_YOUR ASSIGNMENT_
Word for word, restate the entries below from their first line through the line that contains "The height and width of the screenshot is (402, 522).".
# # # #
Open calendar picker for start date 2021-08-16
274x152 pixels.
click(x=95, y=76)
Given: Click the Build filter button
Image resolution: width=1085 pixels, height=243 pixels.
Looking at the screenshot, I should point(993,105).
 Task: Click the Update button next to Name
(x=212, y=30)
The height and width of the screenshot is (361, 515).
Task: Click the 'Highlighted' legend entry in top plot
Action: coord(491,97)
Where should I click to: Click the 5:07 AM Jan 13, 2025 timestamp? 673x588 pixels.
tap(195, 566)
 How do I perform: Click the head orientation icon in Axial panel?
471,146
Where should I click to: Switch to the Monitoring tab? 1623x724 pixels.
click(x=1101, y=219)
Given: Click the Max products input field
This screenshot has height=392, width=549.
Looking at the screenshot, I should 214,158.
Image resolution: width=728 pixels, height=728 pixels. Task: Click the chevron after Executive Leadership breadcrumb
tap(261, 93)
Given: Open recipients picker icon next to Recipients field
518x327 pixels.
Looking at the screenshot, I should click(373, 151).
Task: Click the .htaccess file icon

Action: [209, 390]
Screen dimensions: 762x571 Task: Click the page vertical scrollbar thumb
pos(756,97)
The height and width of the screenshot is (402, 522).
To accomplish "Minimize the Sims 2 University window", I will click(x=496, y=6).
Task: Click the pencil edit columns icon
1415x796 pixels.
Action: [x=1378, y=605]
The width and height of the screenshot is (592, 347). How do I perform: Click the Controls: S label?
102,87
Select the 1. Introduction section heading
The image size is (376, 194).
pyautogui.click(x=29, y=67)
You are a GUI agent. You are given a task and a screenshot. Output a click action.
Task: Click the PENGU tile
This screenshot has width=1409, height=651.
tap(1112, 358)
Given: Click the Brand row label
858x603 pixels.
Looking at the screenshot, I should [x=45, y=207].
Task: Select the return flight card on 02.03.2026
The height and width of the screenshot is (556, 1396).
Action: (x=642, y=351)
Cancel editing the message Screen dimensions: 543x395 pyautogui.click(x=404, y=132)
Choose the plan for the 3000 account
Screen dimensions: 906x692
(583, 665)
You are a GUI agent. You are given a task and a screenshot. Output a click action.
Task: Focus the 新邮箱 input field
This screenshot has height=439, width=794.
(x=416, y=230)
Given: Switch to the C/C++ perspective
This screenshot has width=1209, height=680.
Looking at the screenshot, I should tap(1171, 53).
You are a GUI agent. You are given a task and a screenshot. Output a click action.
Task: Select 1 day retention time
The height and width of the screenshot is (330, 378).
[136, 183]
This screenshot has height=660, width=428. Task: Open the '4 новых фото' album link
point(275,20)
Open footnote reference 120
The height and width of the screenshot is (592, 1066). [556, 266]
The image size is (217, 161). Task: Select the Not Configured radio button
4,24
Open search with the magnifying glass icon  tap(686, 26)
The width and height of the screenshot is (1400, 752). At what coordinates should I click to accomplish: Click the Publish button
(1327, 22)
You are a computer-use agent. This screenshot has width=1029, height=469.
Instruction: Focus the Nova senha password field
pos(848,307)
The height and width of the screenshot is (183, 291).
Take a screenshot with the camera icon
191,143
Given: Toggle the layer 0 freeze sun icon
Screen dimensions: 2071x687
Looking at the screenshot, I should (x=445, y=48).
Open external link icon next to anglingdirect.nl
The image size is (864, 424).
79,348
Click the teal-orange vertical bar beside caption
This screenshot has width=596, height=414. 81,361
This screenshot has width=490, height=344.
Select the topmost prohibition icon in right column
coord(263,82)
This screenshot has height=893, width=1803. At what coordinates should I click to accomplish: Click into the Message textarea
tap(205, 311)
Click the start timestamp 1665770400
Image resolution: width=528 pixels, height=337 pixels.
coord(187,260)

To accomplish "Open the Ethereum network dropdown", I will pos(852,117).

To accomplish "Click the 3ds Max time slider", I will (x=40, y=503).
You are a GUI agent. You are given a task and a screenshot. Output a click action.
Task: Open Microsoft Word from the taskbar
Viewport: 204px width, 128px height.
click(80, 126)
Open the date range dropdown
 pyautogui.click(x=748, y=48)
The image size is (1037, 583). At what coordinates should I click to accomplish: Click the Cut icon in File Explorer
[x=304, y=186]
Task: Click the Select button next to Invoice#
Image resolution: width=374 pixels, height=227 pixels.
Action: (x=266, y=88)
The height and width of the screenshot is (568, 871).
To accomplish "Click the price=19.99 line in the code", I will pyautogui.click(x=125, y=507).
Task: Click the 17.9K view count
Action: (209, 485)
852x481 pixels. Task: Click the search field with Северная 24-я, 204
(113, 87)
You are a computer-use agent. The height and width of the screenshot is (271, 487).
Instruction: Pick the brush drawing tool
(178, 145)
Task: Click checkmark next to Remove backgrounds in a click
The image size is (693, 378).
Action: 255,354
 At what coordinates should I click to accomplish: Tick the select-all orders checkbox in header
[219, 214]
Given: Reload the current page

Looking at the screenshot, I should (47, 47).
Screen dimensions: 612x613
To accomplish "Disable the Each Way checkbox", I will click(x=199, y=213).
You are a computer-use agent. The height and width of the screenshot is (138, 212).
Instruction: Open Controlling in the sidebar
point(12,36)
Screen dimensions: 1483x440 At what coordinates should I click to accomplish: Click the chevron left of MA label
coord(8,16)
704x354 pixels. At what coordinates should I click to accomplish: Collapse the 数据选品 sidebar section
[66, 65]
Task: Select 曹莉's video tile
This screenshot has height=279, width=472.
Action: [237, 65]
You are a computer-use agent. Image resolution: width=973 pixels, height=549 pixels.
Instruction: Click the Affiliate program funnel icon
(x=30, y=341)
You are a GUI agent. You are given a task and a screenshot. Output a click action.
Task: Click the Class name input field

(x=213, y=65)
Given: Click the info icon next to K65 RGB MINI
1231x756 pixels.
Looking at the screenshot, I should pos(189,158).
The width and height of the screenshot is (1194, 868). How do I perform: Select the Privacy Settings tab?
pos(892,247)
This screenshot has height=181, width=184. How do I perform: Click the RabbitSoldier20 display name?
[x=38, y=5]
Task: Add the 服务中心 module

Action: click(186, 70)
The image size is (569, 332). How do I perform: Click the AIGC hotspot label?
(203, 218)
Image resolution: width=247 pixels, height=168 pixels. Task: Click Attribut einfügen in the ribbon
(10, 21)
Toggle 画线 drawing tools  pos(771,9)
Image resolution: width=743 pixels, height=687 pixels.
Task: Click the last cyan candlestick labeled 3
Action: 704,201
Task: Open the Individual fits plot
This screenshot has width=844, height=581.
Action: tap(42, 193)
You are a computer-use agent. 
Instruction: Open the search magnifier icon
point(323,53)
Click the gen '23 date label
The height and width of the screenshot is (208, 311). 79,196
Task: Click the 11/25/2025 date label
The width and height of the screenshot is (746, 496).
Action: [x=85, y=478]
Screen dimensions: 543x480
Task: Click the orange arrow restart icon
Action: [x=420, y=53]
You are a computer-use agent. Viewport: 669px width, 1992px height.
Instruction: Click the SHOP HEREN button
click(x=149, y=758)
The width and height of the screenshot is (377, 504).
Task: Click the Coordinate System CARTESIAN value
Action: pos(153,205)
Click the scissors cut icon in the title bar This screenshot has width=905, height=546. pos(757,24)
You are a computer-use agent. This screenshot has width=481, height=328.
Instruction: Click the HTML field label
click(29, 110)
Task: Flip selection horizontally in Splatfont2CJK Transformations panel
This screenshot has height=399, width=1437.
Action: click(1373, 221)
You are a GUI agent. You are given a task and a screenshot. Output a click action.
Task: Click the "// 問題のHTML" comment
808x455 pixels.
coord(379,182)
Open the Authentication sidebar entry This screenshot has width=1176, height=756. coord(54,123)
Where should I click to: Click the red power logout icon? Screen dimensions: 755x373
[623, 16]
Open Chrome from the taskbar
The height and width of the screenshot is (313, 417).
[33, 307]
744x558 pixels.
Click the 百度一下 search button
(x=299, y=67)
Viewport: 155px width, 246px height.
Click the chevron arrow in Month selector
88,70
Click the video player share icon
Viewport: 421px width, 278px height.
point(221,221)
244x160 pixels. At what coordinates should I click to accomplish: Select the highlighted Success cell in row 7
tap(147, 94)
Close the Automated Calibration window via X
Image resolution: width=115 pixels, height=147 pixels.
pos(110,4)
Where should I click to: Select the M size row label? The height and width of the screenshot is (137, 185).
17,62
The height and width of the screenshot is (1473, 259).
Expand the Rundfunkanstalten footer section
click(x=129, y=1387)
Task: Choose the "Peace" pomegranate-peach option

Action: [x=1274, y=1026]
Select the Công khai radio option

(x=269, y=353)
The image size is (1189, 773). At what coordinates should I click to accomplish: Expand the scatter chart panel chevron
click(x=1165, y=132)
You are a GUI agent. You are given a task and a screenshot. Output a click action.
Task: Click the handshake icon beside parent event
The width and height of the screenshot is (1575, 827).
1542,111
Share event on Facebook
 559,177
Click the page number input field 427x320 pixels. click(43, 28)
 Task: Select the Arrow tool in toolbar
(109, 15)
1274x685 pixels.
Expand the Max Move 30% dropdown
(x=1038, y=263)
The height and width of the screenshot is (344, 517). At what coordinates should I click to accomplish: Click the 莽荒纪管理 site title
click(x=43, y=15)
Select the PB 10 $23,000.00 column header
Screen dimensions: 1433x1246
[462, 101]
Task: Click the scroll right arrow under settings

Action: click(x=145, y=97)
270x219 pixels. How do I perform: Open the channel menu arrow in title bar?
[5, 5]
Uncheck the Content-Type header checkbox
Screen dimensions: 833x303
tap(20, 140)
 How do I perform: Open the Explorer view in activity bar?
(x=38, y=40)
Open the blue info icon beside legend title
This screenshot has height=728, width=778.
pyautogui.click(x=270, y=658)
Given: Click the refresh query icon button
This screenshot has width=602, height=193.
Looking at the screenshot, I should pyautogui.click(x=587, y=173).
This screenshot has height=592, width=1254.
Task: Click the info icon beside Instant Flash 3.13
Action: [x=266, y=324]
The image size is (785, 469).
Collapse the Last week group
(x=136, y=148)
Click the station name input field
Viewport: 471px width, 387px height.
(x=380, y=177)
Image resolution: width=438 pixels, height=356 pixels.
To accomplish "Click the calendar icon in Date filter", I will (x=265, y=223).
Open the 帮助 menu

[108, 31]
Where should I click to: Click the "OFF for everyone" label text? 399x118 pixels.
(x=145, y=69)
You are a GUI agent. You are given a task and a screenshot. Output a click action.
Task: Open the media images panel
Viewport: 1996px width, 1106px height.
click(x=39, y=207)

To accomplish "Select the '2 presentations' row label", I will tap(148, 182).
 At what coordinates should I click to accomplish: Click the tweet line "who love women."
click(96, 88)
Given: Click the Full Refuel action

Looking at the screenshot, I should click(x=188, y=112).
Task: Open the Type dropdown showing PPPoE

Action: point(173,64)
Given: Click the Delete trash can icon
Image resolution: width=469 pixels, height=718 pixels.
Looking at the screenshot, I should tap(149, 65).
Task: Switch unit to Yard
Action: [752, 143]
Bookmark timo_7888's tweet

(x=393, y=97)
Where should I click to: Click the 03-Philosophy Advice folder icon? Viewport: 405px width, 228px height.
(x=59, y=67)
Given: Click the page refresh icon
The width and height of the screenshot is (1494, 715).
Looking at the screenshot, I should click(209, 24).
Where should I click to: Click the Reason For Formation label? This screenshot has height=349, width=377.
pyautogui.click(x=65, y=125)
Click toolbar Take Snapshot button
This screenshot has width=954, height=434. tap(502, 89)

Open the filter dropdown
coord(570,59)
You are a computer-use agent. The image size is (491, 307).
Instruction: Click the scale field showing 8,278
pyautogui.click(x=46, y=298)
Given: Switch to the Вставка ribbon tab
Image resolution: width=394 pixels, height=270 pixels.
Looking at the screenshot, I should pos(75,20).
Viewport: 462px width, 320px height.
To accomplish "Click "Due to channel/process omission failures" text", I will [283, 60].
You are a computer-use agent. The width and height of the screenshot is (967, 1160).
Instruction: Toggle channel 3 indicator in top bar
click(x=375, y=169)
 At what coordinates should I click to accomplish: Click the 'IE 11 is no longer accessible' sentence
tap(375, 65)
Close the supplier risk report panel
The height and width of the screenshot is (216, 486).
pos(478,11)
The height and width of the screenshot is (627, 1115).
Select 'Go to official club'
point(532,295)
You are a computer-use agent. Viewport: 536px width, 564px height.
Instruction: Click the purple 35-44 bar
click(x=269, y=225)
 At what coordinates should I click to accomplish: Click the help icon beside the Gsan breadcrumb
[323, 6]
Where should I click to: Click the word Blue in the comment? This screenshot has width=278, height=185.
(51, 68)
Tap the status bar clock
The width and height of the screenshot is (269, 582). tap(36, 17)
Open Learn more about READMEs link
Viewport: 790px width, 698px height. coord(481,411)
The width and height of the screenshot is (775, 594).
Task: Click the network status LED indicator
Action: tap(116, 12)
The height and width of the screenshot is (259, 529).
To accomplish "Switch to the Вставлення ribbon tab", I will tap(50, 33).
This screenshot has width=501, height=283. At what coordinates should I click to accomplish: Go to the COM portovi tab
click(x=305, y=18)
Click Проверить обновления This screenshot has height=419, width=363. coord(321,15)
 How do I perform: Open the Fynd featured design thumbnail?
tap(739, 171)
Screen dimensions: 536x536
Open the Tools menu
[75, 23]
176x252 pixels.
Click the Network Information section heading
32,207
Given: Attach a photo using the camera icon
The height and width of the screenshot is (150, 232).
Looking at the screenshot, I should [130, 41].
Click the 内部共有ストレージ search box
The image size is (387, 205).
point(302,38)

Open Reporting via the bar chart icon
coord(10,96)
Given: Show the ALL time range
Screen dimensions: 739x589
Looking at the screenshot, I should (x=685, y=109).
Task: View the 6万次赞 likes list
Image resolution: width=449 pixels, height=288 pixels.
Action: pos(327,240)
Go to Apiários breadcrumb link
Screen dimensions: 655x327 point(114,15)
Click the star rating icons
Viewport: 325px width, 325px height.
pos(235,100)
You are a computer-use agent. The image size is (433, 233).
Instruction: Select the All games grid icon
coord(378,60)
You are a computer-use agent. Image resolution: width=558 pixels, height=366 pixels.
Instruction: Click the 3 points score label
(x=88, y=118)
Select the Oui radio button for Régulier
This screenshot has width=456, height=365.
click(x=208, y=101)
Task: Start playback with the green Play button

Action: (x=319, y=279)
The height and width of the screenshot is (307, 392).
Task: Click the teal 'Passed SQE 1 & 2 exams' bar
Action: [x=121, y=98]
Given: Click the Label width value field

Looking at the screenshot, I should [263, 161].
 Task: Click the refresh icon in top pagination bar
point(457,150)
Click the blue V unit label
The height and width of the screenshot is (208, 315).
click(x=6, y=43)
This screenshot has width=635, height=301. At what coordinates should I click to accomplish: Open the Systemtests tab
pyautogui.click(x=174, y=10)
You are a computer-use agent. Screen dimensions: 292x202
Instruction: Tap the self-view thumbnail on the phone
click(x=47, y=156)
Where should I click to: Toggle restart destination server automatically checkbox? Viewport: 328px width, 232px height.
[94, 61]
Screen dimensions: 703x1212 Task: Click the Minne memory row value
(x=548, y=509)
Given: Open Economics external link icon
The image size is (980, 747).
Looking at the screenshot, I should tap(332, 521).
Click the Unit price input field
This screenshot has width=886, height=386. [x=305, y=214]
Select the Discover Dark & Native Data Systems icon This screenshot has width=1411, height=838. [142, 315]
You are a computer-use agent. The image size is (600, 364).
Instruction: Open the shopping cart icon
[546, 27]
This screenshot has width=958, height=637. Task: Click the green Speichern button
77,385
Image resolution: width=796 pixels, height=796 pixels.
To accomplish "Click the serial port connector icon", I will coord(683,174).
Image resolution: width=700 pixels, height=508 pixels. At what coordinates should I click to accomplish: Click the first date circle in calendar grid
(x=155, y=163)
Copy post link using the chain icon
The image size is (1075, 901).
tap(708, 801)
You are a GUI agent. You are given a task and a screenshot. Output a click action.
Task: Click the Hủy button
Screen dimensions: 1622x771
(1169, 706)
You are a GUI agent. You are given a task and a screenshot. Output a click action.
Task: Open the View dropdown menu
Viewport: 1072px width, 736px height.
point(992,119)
# # # #
_RESULT OF THIS TASK_
Open calendar picker for start date 2021-08-16
274x152 pixels.
click(x=95, y=76)
Given: Click the Build filter button
Image resolution: width=1085 pixels, height=243 pixels.
Looking at the screenshot, I should point(993,105).
 Task: Click the Update button next to Name
(x=212, y=30)
The height and width of the screenshot is (361, 515).
Task: Click the 'Highlighted' legend entry in top plot
Action: coord(491,97)
Where should I click to: Click the 5:07 AM Jan 13, 2025 timestamp? 673x588 pixels.
tap(195, 566)
 How do I perform: Click the head orientation icon in Axial panel?
471,146
Where should I click to: Switch to the Monitoring tab? 1623x724 pixels.
click(x=1101, y=219)
Given: Click the Max products input field
This screenshot has height=392, width=549.
Looking at the screenshot, I should 214,158.
Image resolution: width=728 pixels, height=728 pixels. Task: Click the chevron after Executive Leadership breadcrumb
tap(261, 93)
Given: Open recipients picker icon next to Recipients field
518x327 pixels.
Looking at the screenshot, I should click(373, 151).
Task: Click the .htaccess file icon

Action: [209, 390]
Screen dimensions: 762x571 Task: Click the page vertical scrollbar thumb
pos(756,97)
The height and width of the screenshot is (402, 522).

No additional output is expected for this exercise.